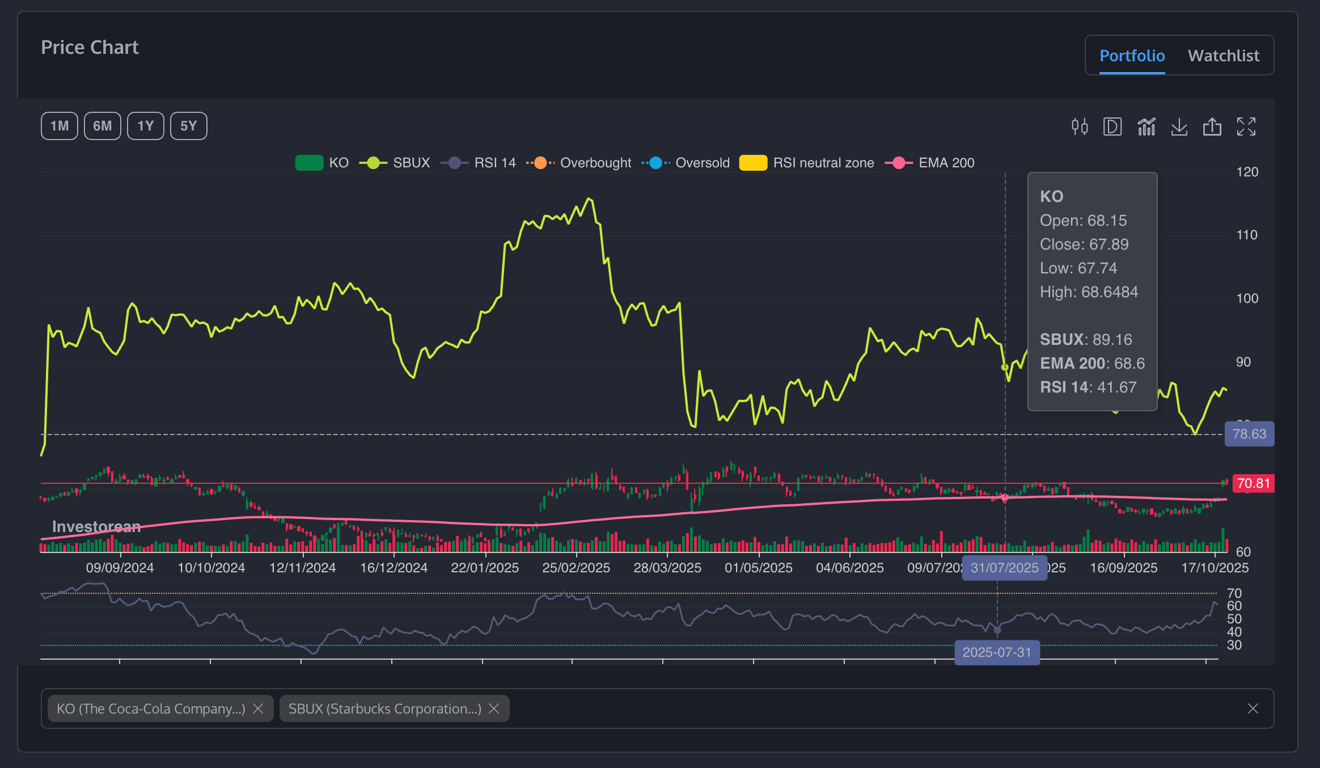Toggle the Overbought legend entry
1320x768 pixels.
[580, 163]
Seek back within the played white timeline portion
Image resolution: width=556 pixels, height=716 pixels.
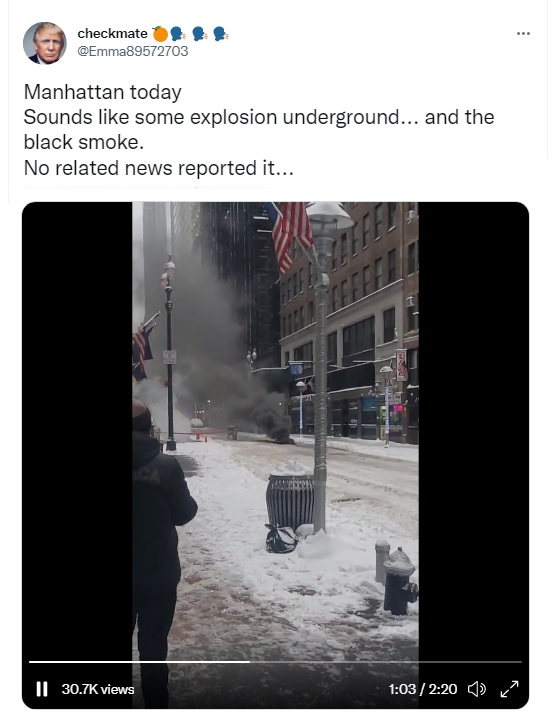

+ + +

EXERCISE DETAILS
Find the line with "Seek back within" in the listing above, then write it out along with every later line through the last one, exactly, omitting pictures.

SOLUTION FOR THIS PROBLEM
Seek back within the played white timeline portion
Image resolution: width=556 pixels, height=716 pixels.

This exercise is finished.